Frente a otros como, por ejemplo, el caso de Herbert Nitsch y las graves consecuencias de su accidente o la lamentable muerte de Loïc Leferme, Néry siempre se ha ­resistido a la tentación de la disciplina rey: No Limit Apnea. Incluso cuando la atracción ha sido grande. Julie fue quien lo disuadió por ­completo. “Fue muy categórica. Me dijo: ‘No hay ningún problema si lo quieres hacer, pero tienes que saber que lo harás sin mí’”.

 

Y a Guillaume la decisión no le fue difícil. “La competencia es fascinante, pero es algo superficial.

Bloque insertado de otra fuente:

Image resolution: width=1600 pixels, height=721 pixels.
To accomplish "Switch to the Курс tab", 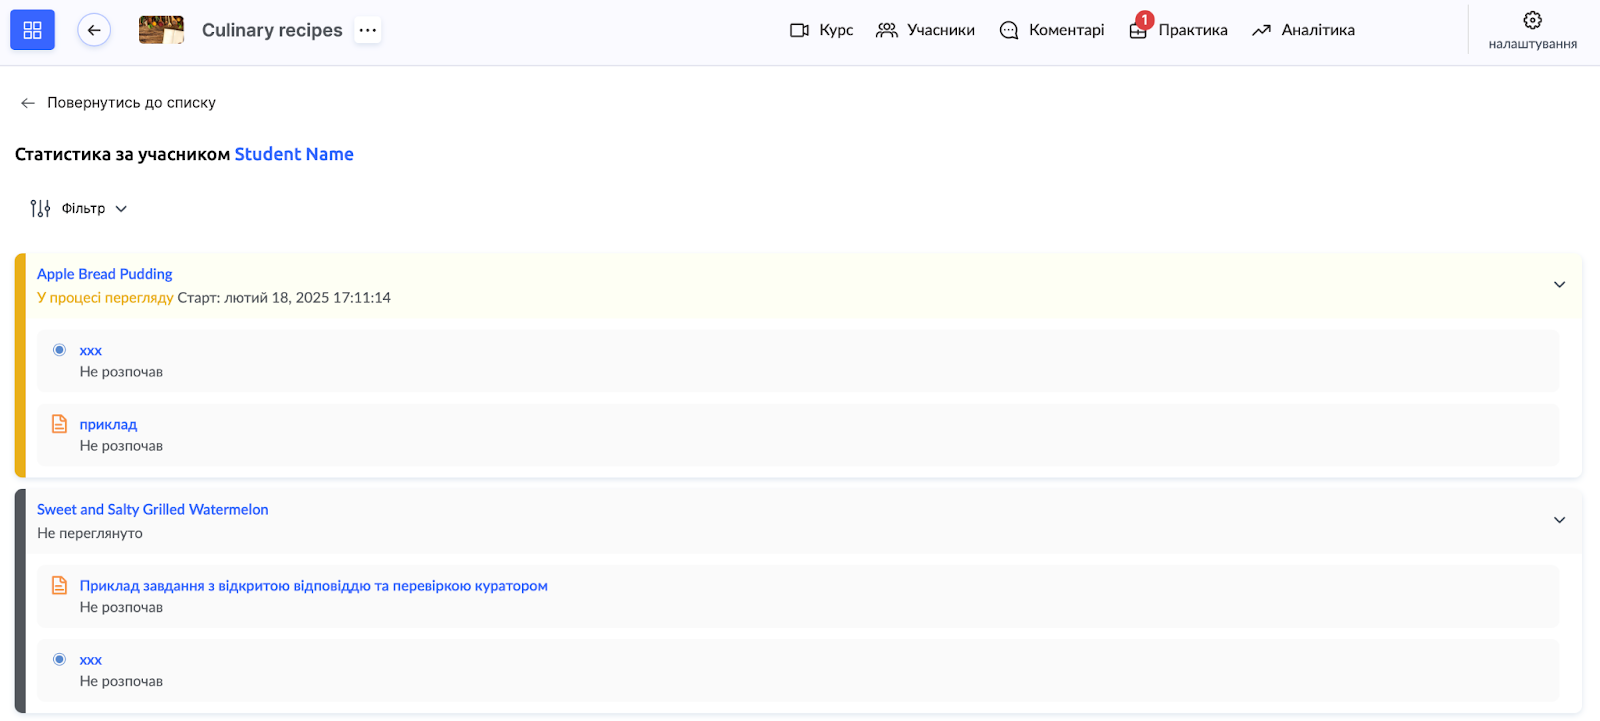I will [x=821, y=30].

Lo que importa en el buceo libre es la estética. Esa es la confirmación, ya que el rendimiento siempre se ve bien”.

“Cuando yo era un niño soñaba con ser científico y ­siempre miraba hacia el cielo. Hasta que un día vi un documental sobre la leyenda del buceo libre Umberto Pelizzari. Ese fue mi primer encuentro con un mundo totalmente diferente”.

 

En el autobús de la escuela, él y un amigo solían desafiarse mutuamente: el primero que respiraba, perdía. Por las noches en su habitación, Guillaume posaba sus brazos sobre el cuerpo y contenía la ­respiración ­durante cinco minutos. Por entonces tenía 14 años y soñaba con ser astronauta para descubrir galaxias lejanas. Pero finalmente, se escapa de la gravedad en la dirección opuesta, hacia abajo.

Guillaume Néry

Néry ejercita su respiración en el exterior para aguantar sin aire en las profundidades marinas.

Desde el gran éxito en la web del corto Free Fall, que rodó junto a su mujer Julie, Guillaume hace uso de los modernos ­medios de comunicación para compartir momentos que reflejan lo más fascinante de la apnea.

Guillaume Néry

Néry cuenta con la ayuda de su pareja, Julie, para plasmar sus pensamientos bajo el mar.

“El momento más mágico es aquel en el que me escapo de la gravedad. Se trata de una liberación, una desconexión. Entonces ­vuelo con mis brazos abiertos. En este­ momento estoy muy tranquilo, todo a mi alrededor se funde entre sí y yo me convierto en una ­parte del todo”.

 

Narcose es el último cortometraje de la ­pareja ­en conjunto. En la primavera de 2014 se ha presentado en los festivales de cine de toda Europa. Julie es la que se encarga de la ­cámara, sigue a Guillaume en la profundidad y lo ­filma. No tendría sentido reproducir la corriente de sus pensamientos cuando se ­impone la embriaguez de la profundidad: las imágenes pasan muy rápido por su ­cabeza. Además, Julie y Guillaume han ­decidido ­implementar lo más memorable de ambos, incluyendo la fantástica visión de una boda bajo el agua y sin tubos de oxígeno.